Knee joint contractures remain a significant challenge in clinical practice due to their high prevalence, multifactorial etiology, and profound impact on patients’ functional abilities and quality of life. The review of recent literature highlights that early intervention and individualized rehabilitation programs are critical for achieving optimal outcomes.
Physical therapy remains the cornerstone of treatment, with exercises targeting flexibility, strength, and range of motion. Mechanotherapy and physiotherapeutic procedures, including electrotherapy and hydrotherapy, complement traditional approaches by enhancing tissue remodeling and joint mobility. Massage contributes to pain reduction, improvement of circulation, and relaxation of periarticular tissues, supporting other rehabilitation modalities.
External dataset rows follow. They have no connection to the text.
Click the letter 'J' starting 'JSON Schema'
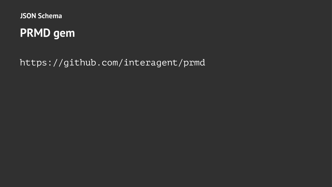 tap(21, 16)
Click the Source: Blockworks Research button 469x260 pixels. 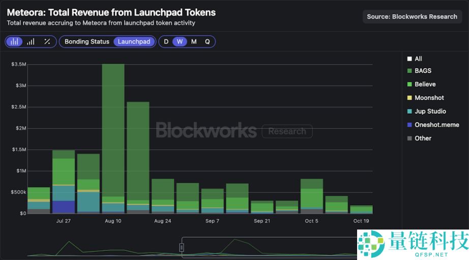(412, 17)
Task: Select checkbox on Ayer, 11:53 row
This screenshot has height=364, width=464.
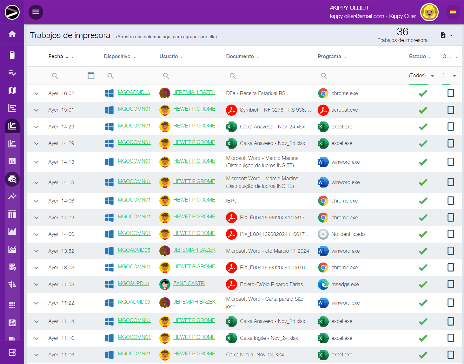Action: [x=450, y=284]
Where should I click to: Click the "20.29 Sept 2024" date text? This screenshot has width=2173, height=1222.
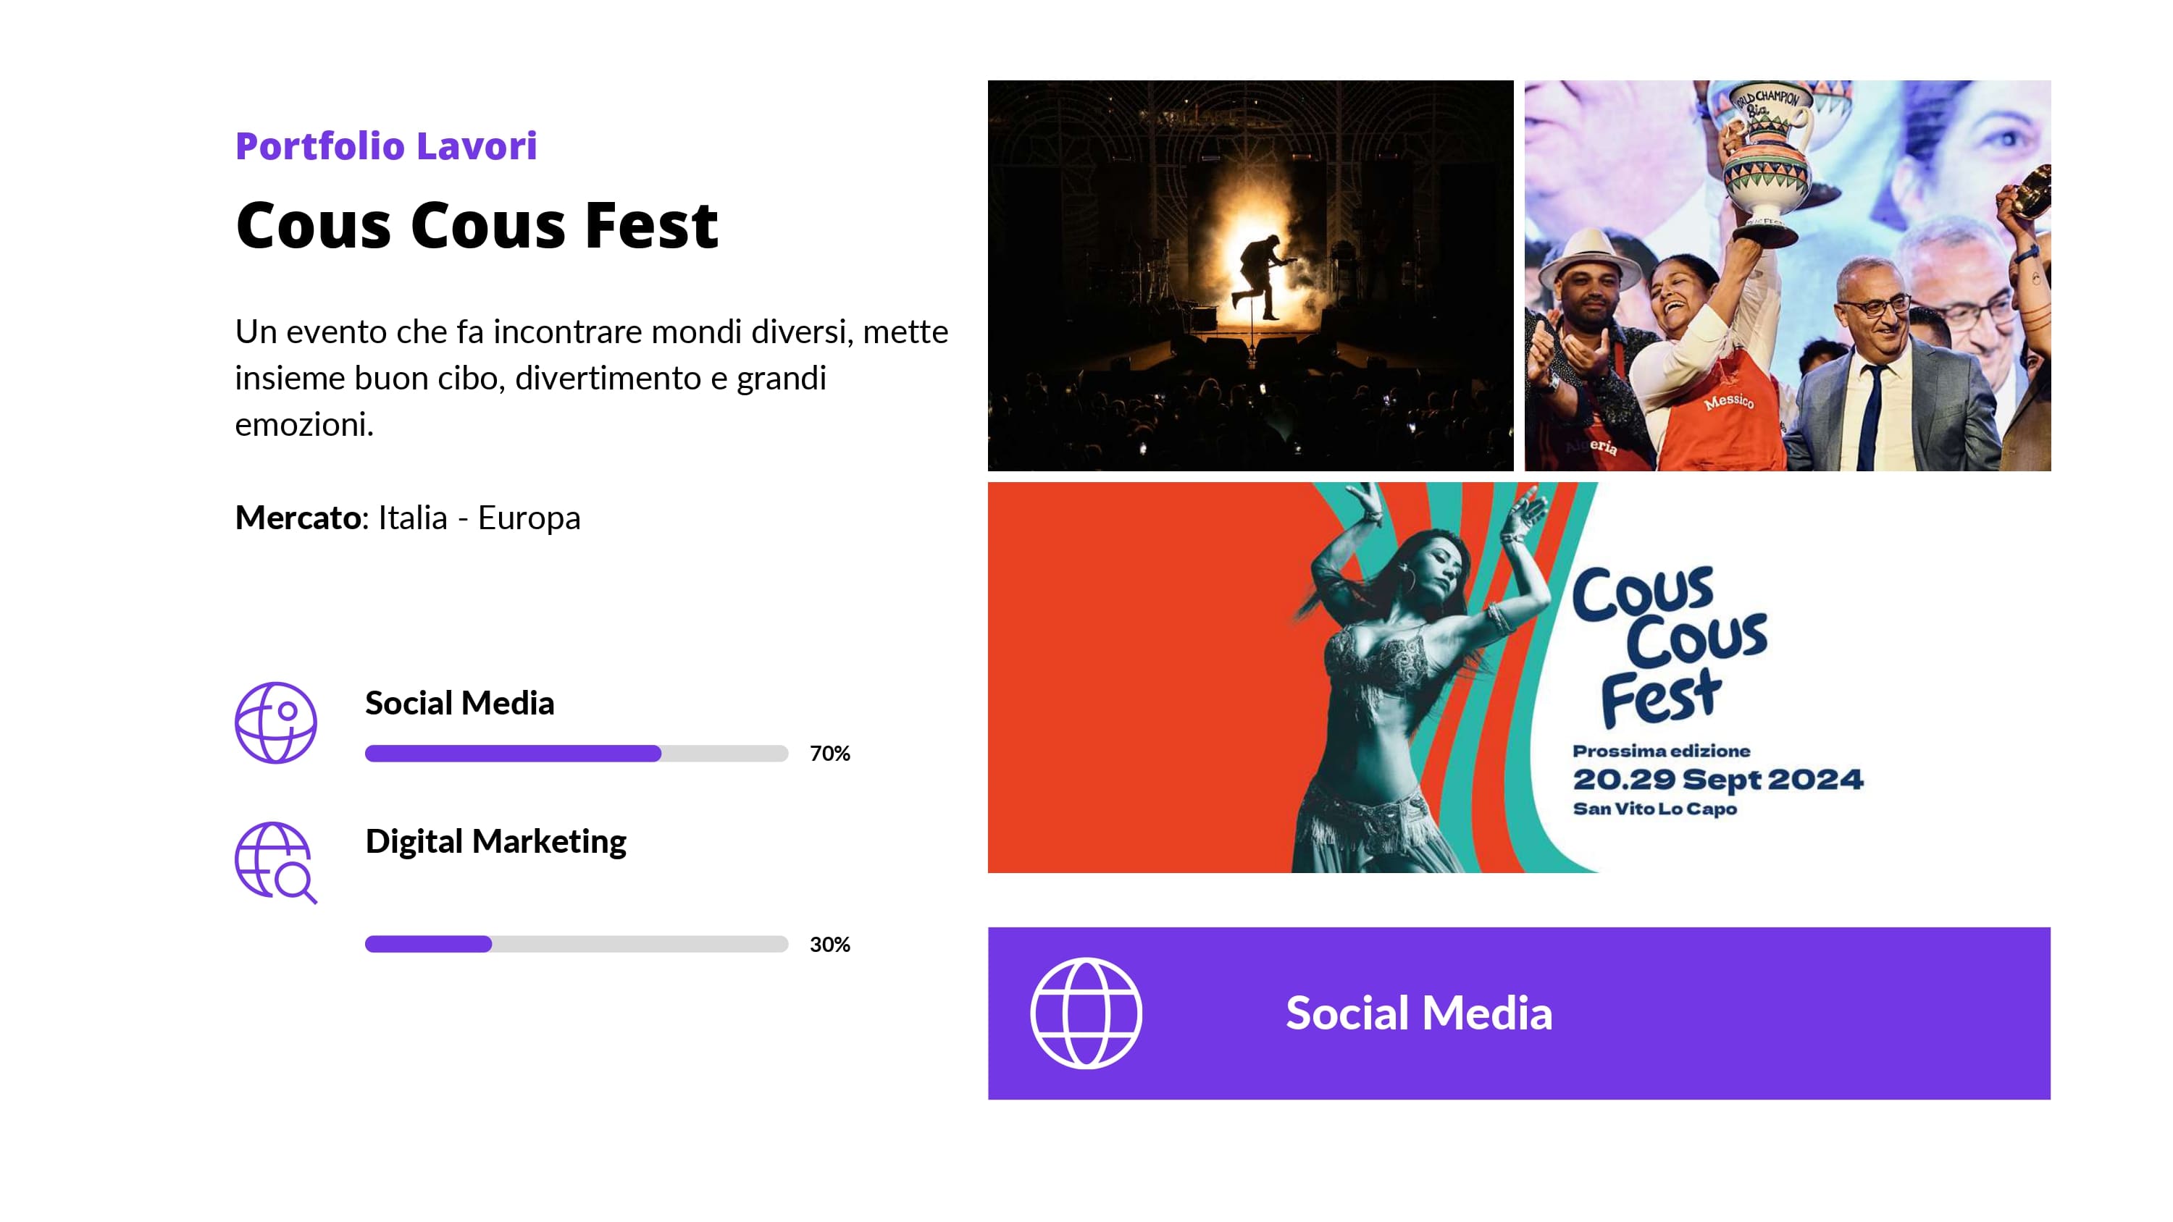(x=1717, y=779)
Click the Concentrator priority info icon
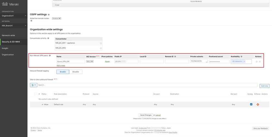Image resolution: width=272 pixels, height=137 pixels. pos(48,38)
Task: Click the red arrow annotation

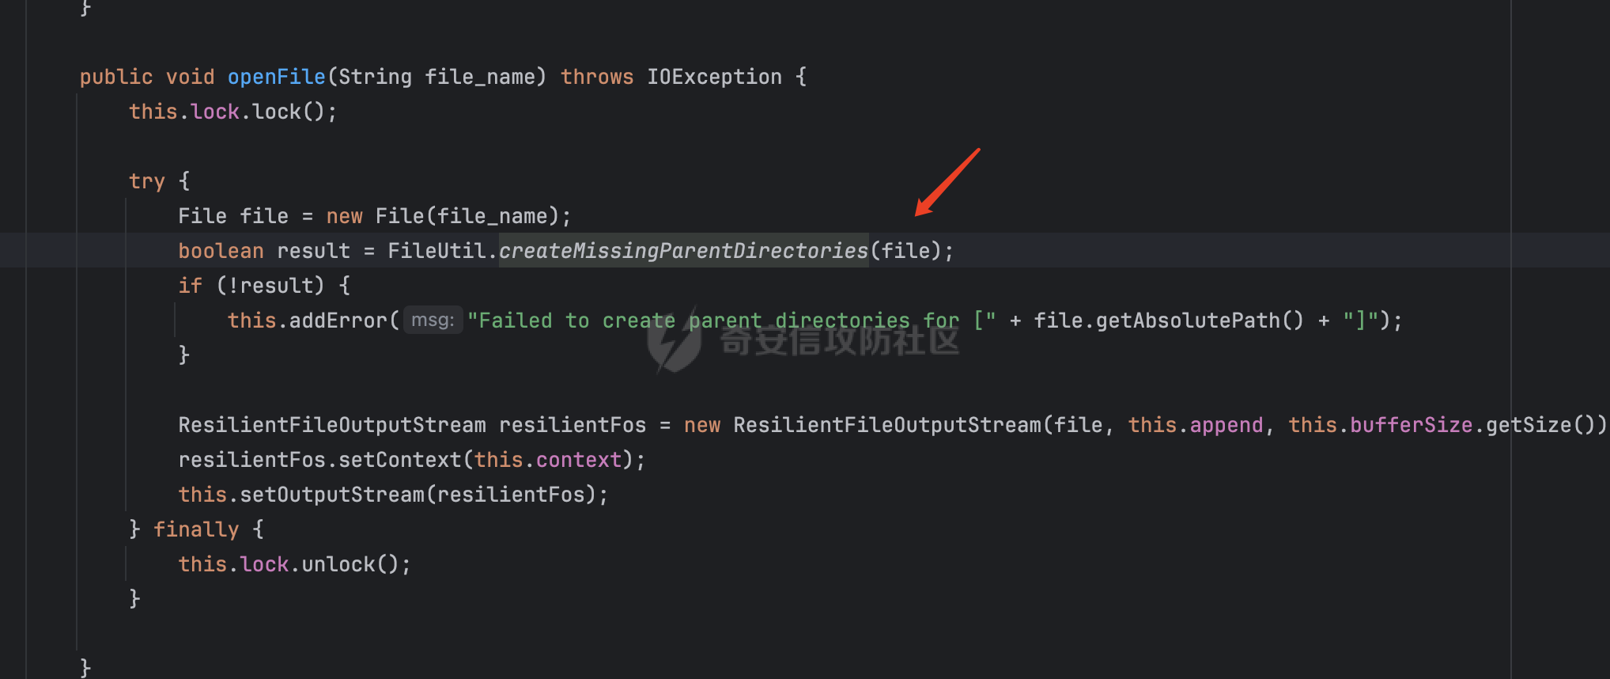Action: point(947,182)
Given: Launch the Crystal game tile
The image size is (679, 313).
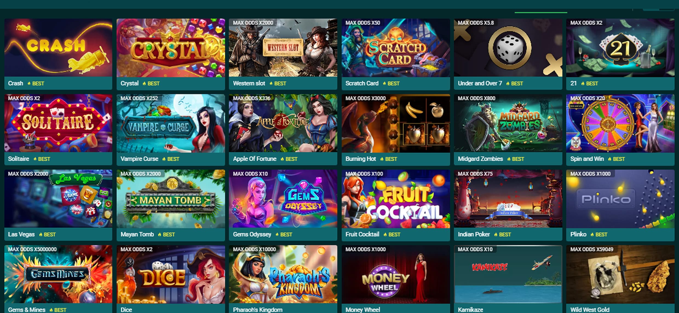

A consistent finding across studies is the importance of a multidisciplinary approach, involving physiotherapists, physicians, and sometimes occupational therapists. Such programs not only improve functional recovery but also reduce the risk of relapse and accelerate the return to daily activities. Evidence suggests that protocols tailored to the patient’s etiology, severity of contracture, and overall health status are more effective than standardized programs.
Despite progress, several challenges remain. There is a lack of large-scale randomized controlled trials directly comparing different rehabilitation strategies, and long-term follow-up data are limited. Additionally, optimal timing, intensity, and combination of interventions are still subjects of ongoing research. Future studies should focus on standardized protocols, patient-centered approaches, and the integration of novel technologies to enhance outcomes.

5. Conclusions

Contemporary evidence supports a comprehensive, individualized, and multidisciplinary approach for the rehabilitation of knee joint contractures. Early intervention, combined therapies, and ongoing evaluation of functional outcomes are key elements for improving recovery and quality of life in affected patients. Physical therapy, mechanotherapy, massage, and physiotherapeutic procedures, when applied in combination, demonstrate the highest effectiveness in restoring joint function and preventing relapse.
Despite progress, further research is needed to establish standardized protocols, optimal timing, and intensity of interventions, as well as to evaluate long-term outcomes. Overall, a patient-centered and evidence-based approach remains the cornerstone of successful rehabilitation of knee joint contractures.